» **GIVEN INFORMATION**
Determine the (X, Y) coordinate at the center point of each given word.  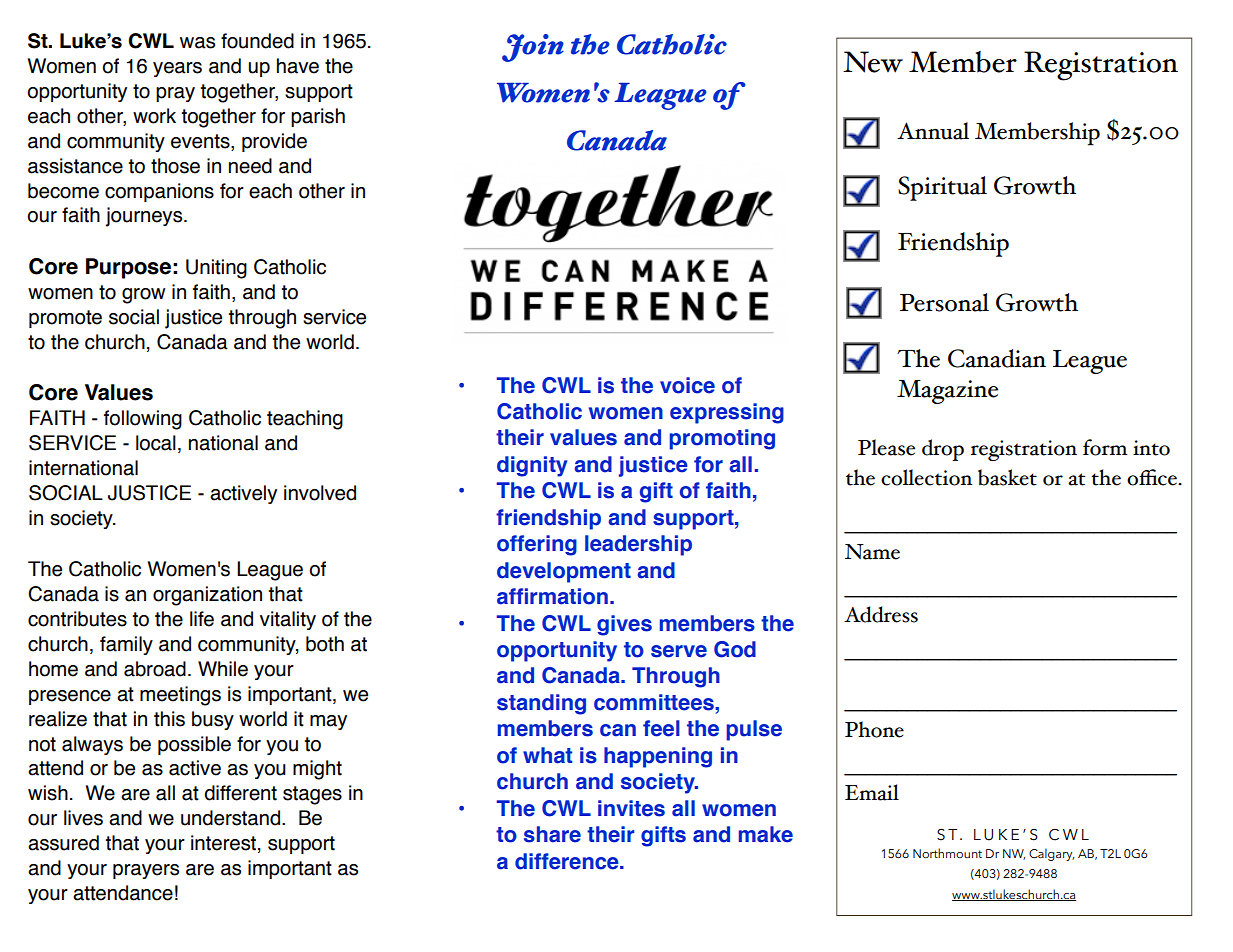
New (873, 62)
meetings (180, 696)
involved (320, 493)
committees (655, 702)
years (177, 69)
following (143, 420)
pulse (754, 730)
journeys (145, 217)
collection (926, 477)
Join (533, 48)
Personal (944, 302)
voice (687, 385)
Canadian (997, 358)
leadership (638, 545)
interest (223, 843)
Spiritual (942, 188)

» **WHAT IS BEING ASKED**
Copy every line from the line with "years (177, 69)" up to and including the last line above, keeping each word and offsetting every coordinate by adding 68 to both the x and y values.

» **CORRECT RESPONSE**
years (245, 137)
following (211, 488)
pulse (822, 798)
journeys (213, 285)
collection (994, 545)
Join (601, 116)
Personal (1012, 370)
voice (755, 453)
Canadian (1065, 426)
leadership (706, 613)
interest (291, 911)
Spiritual (1010, 256)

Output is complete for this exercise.